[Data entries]
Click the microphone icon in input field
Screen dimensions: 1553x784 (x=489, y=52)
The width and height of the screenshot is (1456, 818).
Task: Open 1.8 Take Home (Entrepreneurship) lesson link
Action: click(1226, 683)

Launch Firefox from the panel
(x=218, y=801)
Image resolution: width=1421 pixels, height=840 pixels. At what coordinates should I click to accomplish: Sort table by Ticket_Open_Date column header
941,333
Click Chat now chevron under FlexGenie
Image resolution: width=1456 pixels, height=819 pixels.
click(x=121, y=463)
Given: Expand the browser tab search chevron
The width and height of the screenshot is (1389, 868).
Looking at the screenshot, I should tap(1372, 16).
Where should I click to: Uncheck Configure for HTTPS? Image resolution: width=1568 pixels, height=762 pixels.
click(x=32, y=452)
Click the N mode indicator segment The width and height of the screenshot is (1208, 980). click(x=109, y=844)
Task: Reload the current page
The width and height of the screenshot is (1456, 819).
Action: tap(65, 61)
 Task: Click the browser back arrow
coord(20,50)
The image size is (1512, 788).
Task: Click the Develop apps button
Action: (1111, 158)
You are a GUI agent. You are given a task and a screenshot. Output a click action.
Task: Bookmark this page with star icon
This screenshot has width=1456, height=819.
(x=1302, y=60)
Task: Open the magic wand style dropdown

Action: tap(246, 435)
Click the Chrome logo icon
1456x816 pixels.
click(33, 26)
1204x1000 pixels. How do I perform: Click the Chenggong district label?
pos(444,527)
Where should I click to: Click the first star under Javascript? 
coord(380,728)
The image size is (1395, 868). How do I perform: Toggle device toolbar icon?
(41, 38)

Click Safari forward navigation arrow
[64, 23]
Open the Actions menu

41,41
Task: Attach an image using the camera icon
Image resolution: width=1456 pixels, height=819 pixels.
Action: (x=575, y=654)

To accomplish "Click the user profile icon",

## TASK ITEM:
Write the records out in full, exactly as they read above.

## YOUR RESPONSE:
Click the microphone icon in input field
Screen dimensions: 1553x784 (x=489, y=52)
The width and height of the screenshot is (1456, 818).
Task: Open 1.8 Take Home (Entrepreneurship) lesson link
Action: click(1226, 683)

Launch Firefox from the panel
(x=218, y=801)
Image resolution: width=1421 pixels, height=840 pixels. At what coordinates should I click to accomplish: Sort table by Ticket_Open_Date column header
941,333
Click Chat now chevron under FlexGenie
Image resolution: width=1456 pixels, height=819 pixels.
click(x=121, y=463)
Given: Expand the browser tab search chevron
The width and height of the screenshot is (1389, 868).
Looking at the screenshot, I should tap(1372, 16).
Where should I click to: Uncheck Configure for HTTPS? Image resolution: width=1568 pixels, height=762 pixels.
click(x=32, y=452)
Click the N mode indicator segment The width and height of the screenshot is (1208, 980). click(x=109, y=844)
Task: Reload the current page
The width and height of the screenshot is (1456, 819).
Action: tap(65, 61)
 Task: Click the browser back arrow
coord(20,50)
The image size is (1512, 788).
Task: Click the Develop apps button
Action: (1111, 158)
You are a GUI agent. You are given a task and a screenshot. Output a click action.
Task: Bookmark this page with star icon
This screenshot has width=1456, height=819.
(x=1302, y=60)
Task: Open the magic wand style dropdown

Action: tap(246, 435)
Click the Chrome logo icon
1456x816 pixels.
click(33, 26)
1204x1000 pixels. How do I perform: Click the Chenggong district label?
pos(444,527)
Where should I click to: Click the first star under Javascript? 
coord(380,728)
The image size is (1395, 868). How do I perform: Toggle device toolbar icon?
(41, 38)

Click Safari forward navigation arrow
[64, 23]
Open the Actions menu

41,41
Task: Attach an image using the camera icon
Image resolution: width=1456 pixels, height=819 pixels.
Action: (x=575, y=654)

To accomplish "Click the user profile icon",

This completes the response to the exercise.